Fallible unpacking can let you avoid filtering
If you have an iterable input, e.g. command-line arguments, where some values are known to be bad (the program name is not useful), and others can be split into multiple discrete values, the normal solution to loop over .skip(n)
to bypass the bad values (e.g. .skip(1)
to skip the program name in the arguments), split
/collect
the rest to a Vec
, and use the values by indexing (unless they're referred to many times, it's not worth the cost to unpack). For example, imagine a program that receives four numbers at a time, comma-separated as command-line arguments, and must compute a value using each value individually. The simple solution (using the flat_map
trick to avoid a level of unwrap
ing or use of filter_map
) is:
fn main(){
for a in std::env::args().skip(1){
let v:Vec<u32>=a.split(',').flat_map(str::parse).collect();
println!("{},{}",v[0]+v[1],v[2]+v[3])
}
}
And that's not bad. But the .skip(1)
costs eight characters, and all the indexing costs 12 more, for a total of 20 characters we'd like to avoid.

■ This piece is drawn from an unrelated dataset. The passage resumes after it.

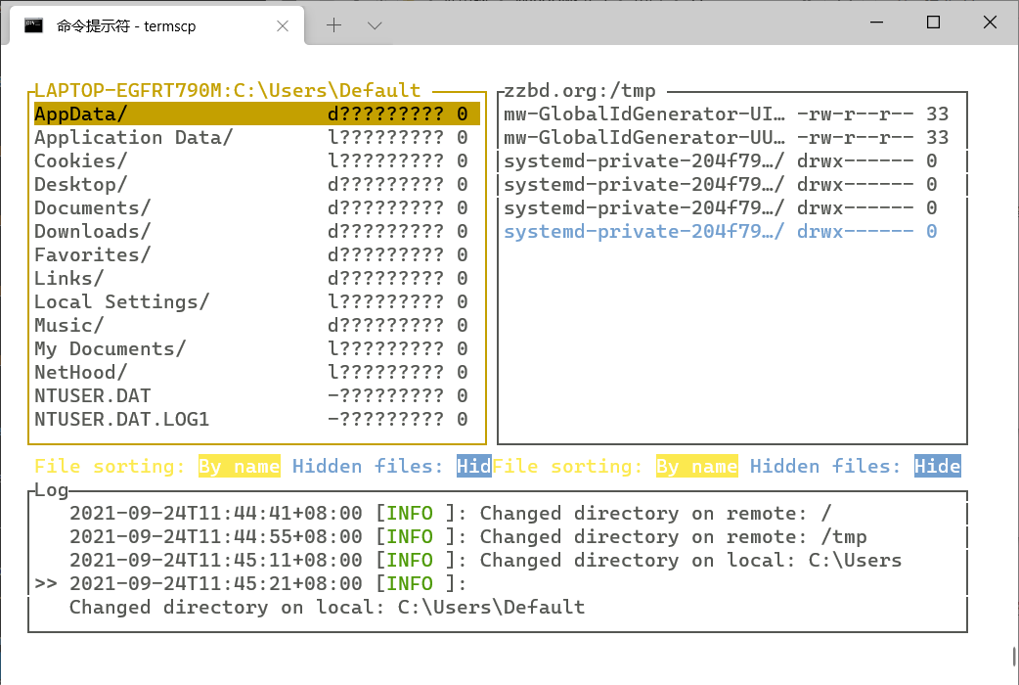Select the Documents/ folder entry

By using if let
with slice-unpacking, we can imply the skip (assuming the program name isn't four numbers separated by embedded commas), and unpack to individual names, while still saving characters:
fn main(){
for a in std::env::args(){
let v:Vec<u32>=a.split(',').flat_map(str::parse).collect();
if let[m,n,o,p]=a.split(',').flat_map(str::parse).collect::<Vec<u32>>()[..]{
println!("{},{}",m+n,o+p)
}
}
}
The difference here is pretty trivial (the second version shaves 8+12=20 characters by avoiding .skip(1)
and indexing four times, but it costs 18 more to wrap in if let
, use a turbofish on collect
instead of letting type-inference handle it the pattern itself is longer (let[m,n,o,p]
vs. let v
), and [..]
is needed to convert from Vec
to slice for the pattern matching.
But:
- Unpacking more values only costs two characters more per name, and saves three characters the first time said value is used, and if you need to use any given value more than once, it saves three more characters per use, etc.
- Frequently, type-inference can figure out the type of the matched values, and that will allow you to replace
iterator.collect::<Vec<u32>>()
with Vec::from_iter(iterator)
, saving eight characters and making it much quicker to reach the break even point.
If the iterator had no invalid values to skip, this wouldn't be worth as much (the .skip(1)
is 40% of the savings here), but the general pattern can be useful even then if you have enough things to unpack, and use them often enough.